The assessment considered two scenarios: a winter extreme scenario and a summer hurricane scenario.
Resiliency projects meeting the criteria were identified for both scenarios to prevent cascading failures, instability, and reduce outage impacts like loss of service.
For the winter scenario, reinforcement of 345-kV pathways from the coast into central and north-south of Dallas into central was identified as beneficial.
For the hurricane scenario, substation hardening was a key improvement, alongside line upgrades and additions.
Distribution hardening, although out of ERCOT's immediate scope, was noted as beneficial for transmission system resiliency.
A formal process to determine project benefits through protocol revision is intended to be proposed by ERCOT.
The summer hurricane scenario used a Category 5 storm model based on an Argonne National Labs study.
Damages were categorized into slight, moderate, substantial, and severe; complete damage was noted as non-existent.
Winter scenario used load forecasts based on historical analysis accounting for weather events like Winter Storm Uri, Elliott, and Heather.

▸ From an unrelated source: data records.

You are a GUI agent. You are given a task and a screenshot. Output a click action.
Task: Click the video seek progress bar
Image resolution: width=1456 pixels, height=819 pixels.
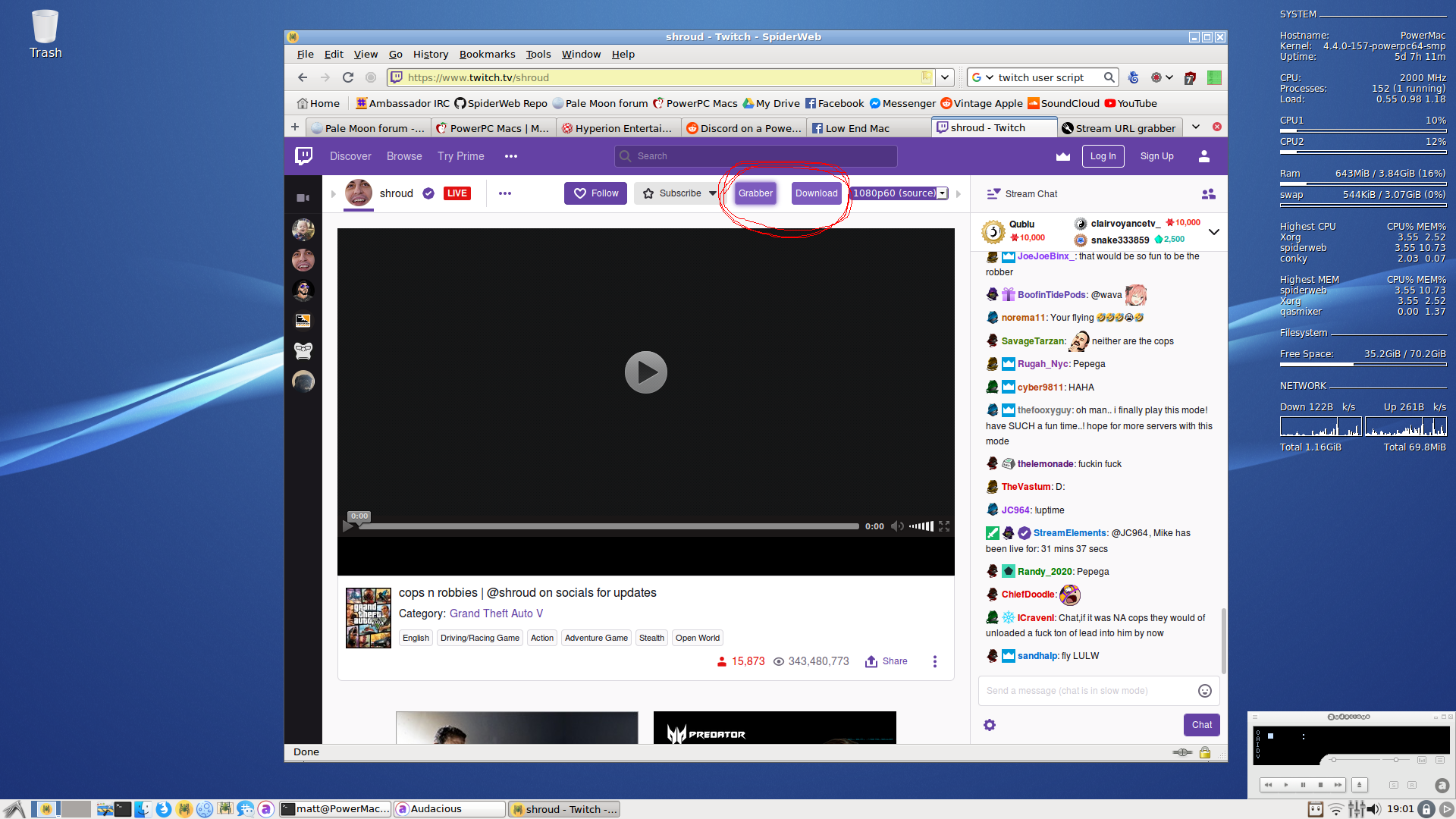pyautogui.click(x=607, y=526)
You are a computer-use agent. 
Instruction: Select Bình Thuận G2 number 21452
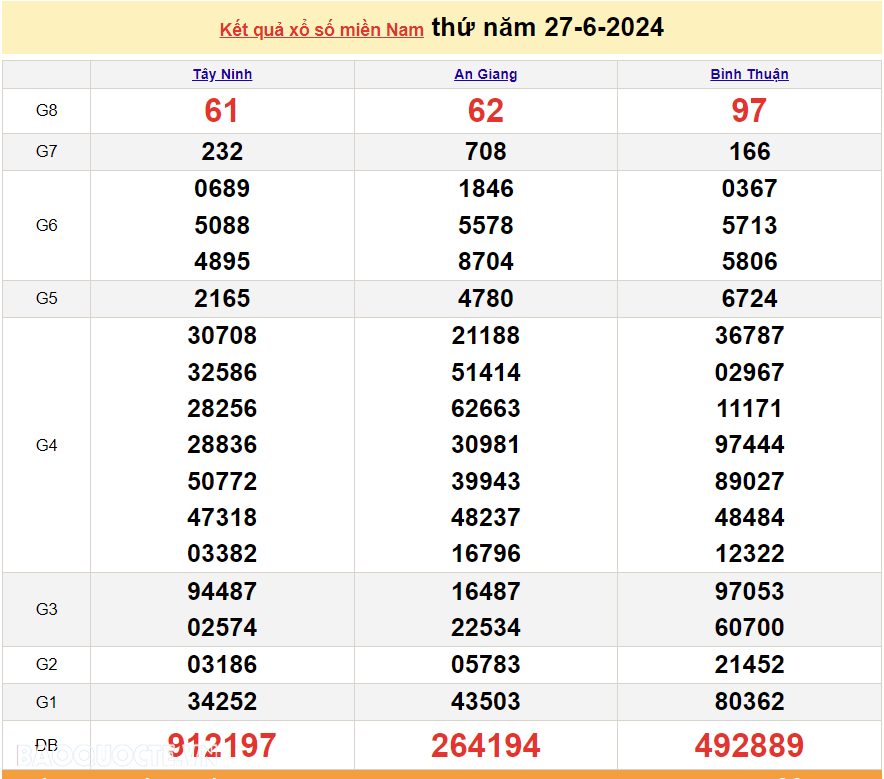coord(749,664)
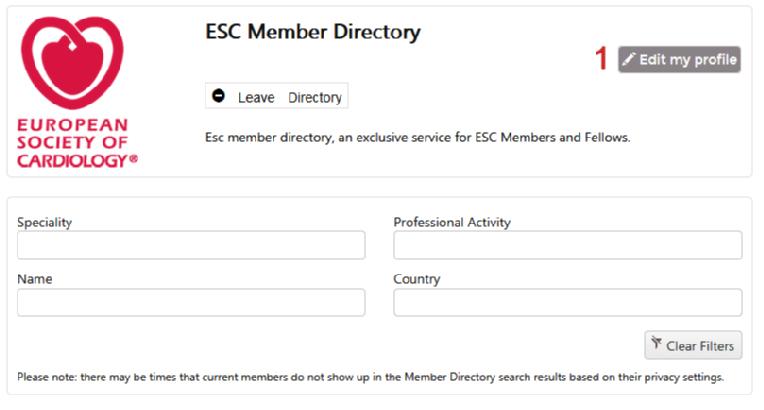
Task: Clear Filters for the member search
Action: pyautogui.click(x=693, y=345)
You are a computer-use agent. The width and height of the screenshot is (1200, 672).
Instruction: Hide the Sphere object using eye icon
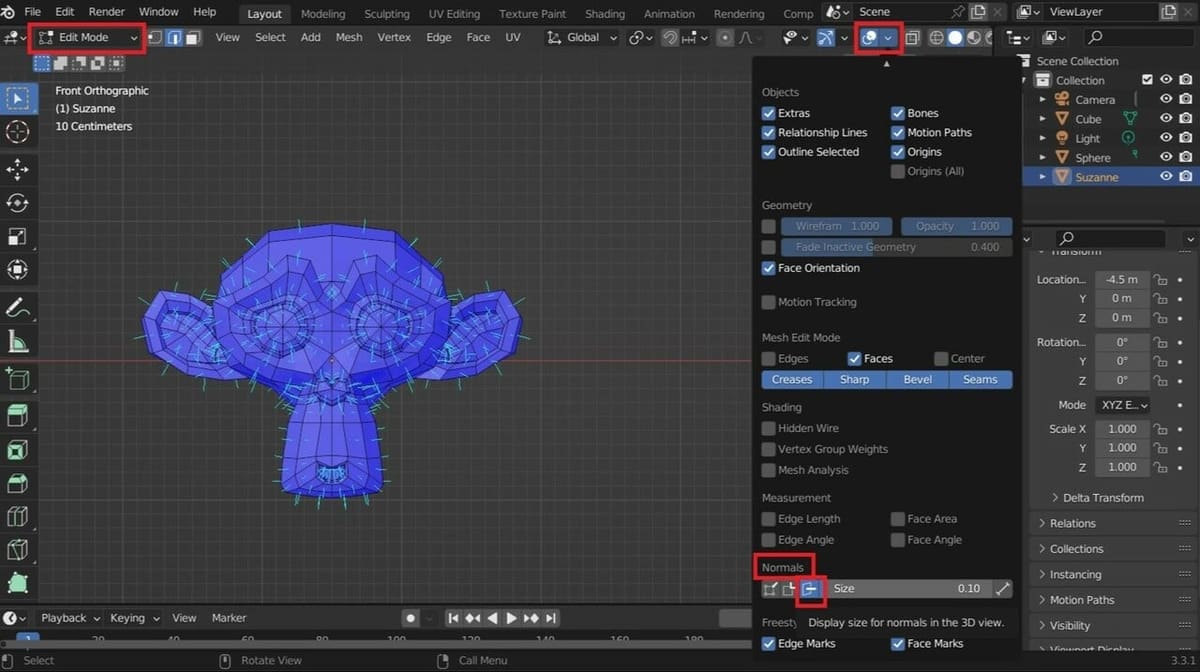pyautogui.click(x=1165, y=157)
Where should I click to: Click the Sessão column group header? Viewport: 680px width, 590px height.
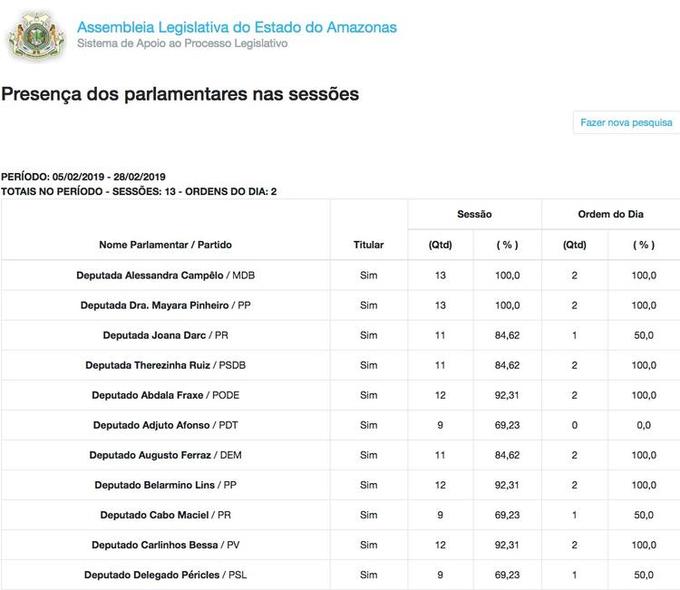point(474,215)
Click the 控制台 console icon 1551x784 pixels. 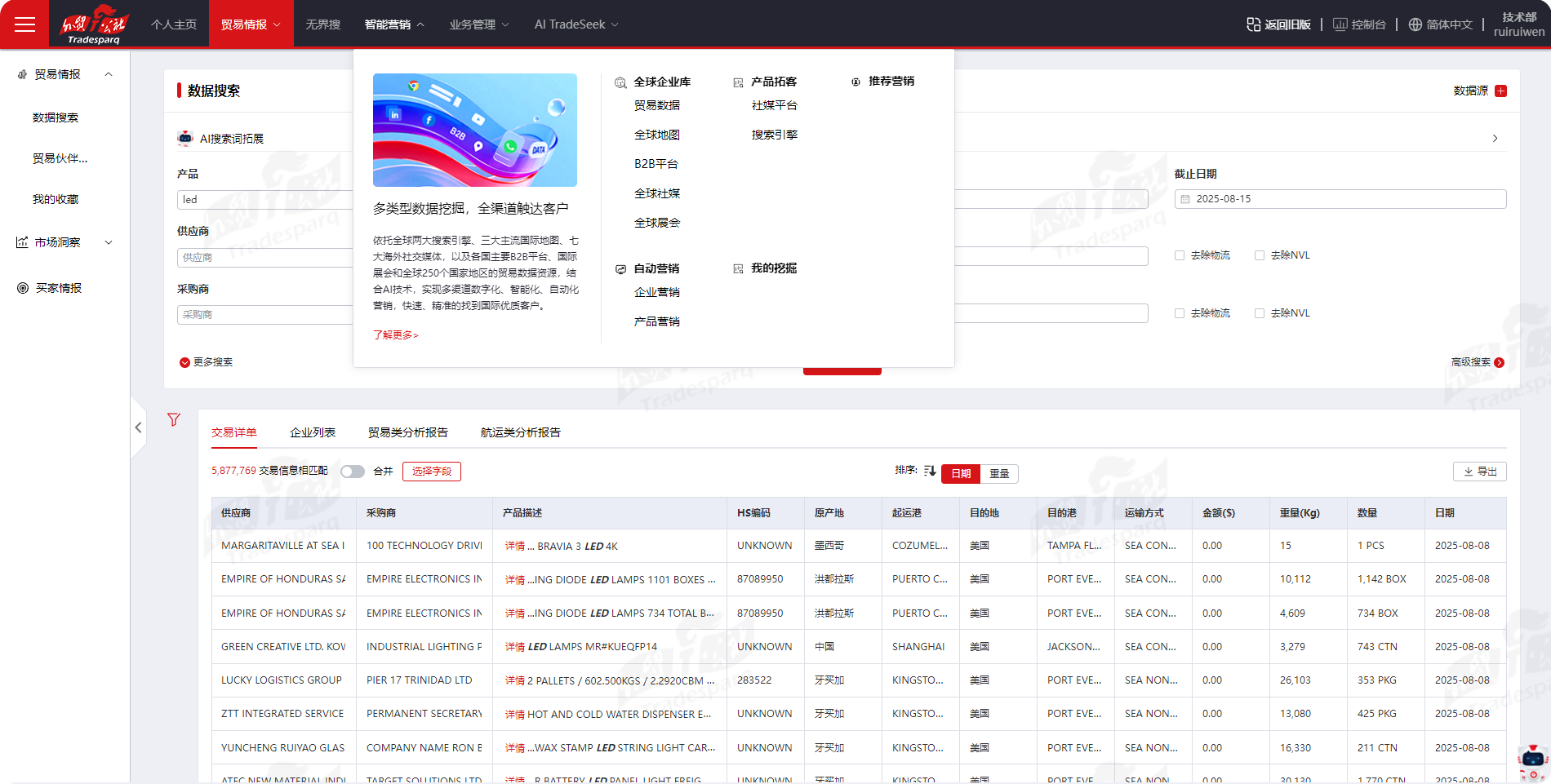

A resource adequacy issue was identified in the winter scenario, resolved by reducing crypto and industrial load.
Generation capacity losses due to weatherization were considered, leading to identification of resource adequacy issues.
Questions from attendees addressed aspects like generation resource adequacy, transmission constraints, and reserve margins.
The 2024 Long-Term System Assessment (LTSA) is a biannual study analyzing future scenarios for system planning over the next six years, supplementing the RTP.
The study includes three scenarios: Current Trends, High Large Load Adoption, and High Load Growth with Environmental Regulations.
Key findings include the replacement of coal and natural gas with wind, solar, and battery storage; renewable resources representing more of the generation capacity; importance of energy storage; and transmission challenges between resource-rich areas and demand centers.
Transmission improvements and four new projects are required for future economic savings.
LTSA analyses indicate a significant increase in required generation capacity by 2039, especially under high load growth scenarios.
The impact of potential policy changes, such as the pause on wind contracts by President Trump, is currently unclear but will be assessed in future LTSA processes.
Questions from participants raised issues like emission credits for combustion turbines and the need for detailed environmental regulations in the analyses.
Discussion Points:
Curtis Tarwater brings up the impact of the pause on wind contracts and ERCOT's lack of immediate information on it.
Bob Wittmeyer seeks clarification about the generation capacity required and its feasibility for future scenarios.
Kevin Hansen asks about the presence of sufficient emission credits to support combustion turbines in the market.
Environmental regulation assumptions and their documentation are discussed following a question.